Dataset records:

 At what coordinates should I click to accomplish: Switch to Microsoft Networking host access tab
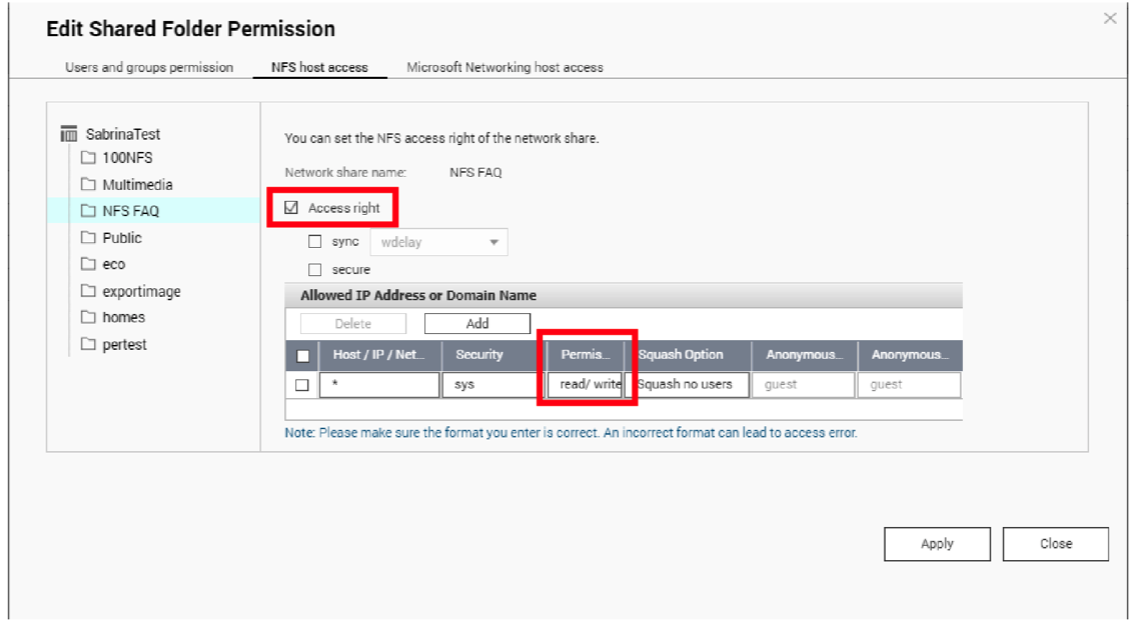(x=504, y=67)
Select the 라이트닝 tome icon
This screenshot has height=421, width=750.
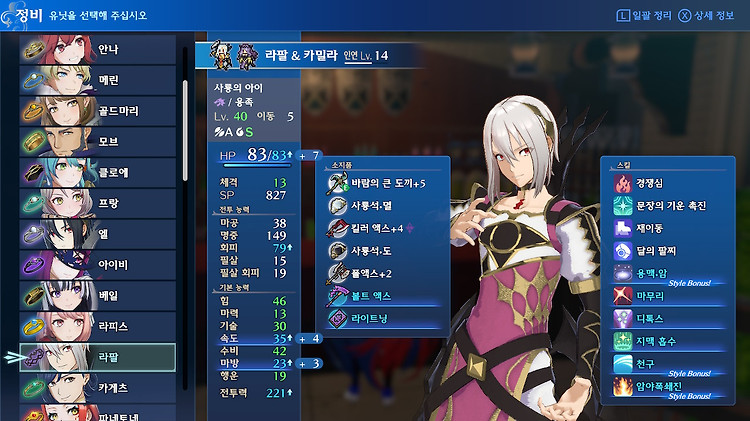(x=338, y=319)
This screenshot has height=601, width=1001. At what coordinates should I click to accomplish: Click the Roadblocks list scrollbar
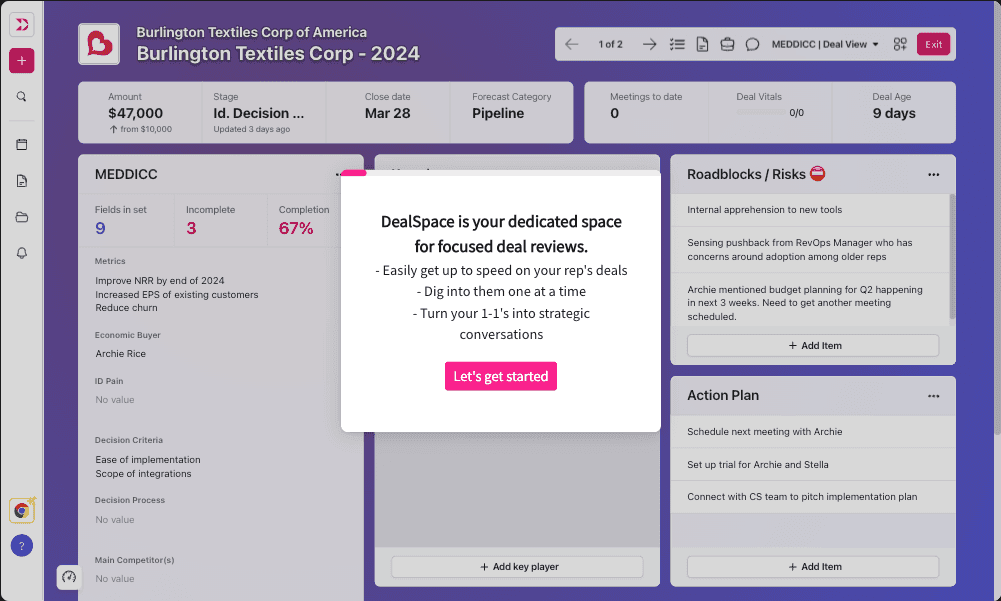pyautogui.click(x=951, y=256)
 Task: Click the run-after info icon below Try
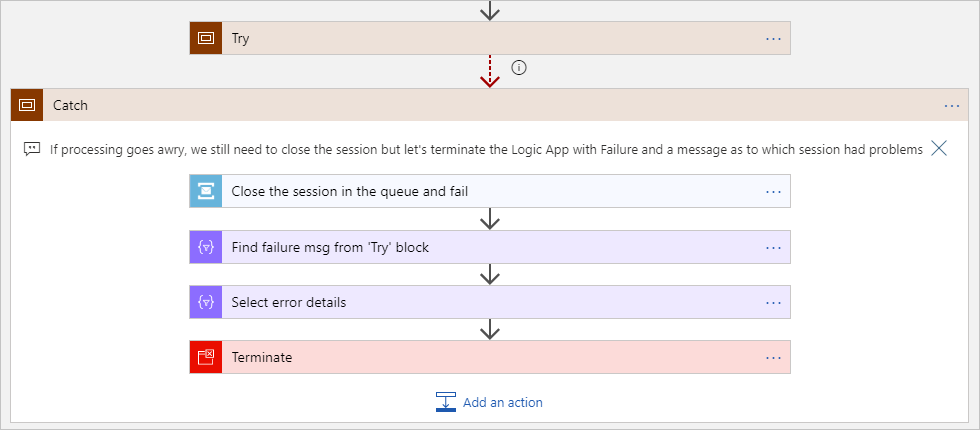point(519,68)
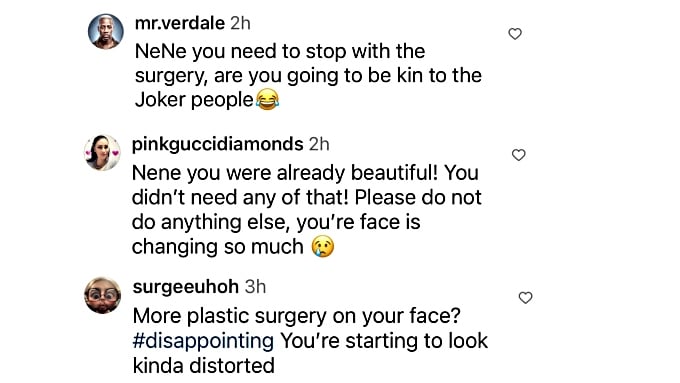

# [Exercise prompt]
Exact duplicates of all the entries are required, and no image may appear in them.

# [Response area]
 At what coordinates should I click to accomplish: Switch to Microsoft Networking host access tab
(x=504, y=67)
Select the 라이트닝 tome icon
This screenshot has height=421, width=750.
(x=338, y=319)
This screenshot has height=601, width=1001. At what coordinates should I click to accomplish: Click the Roadblocks list scrollbar
pyautogui.click(x=951, y=256)
 Task: Click the run-after info icon below Try
point(519,68)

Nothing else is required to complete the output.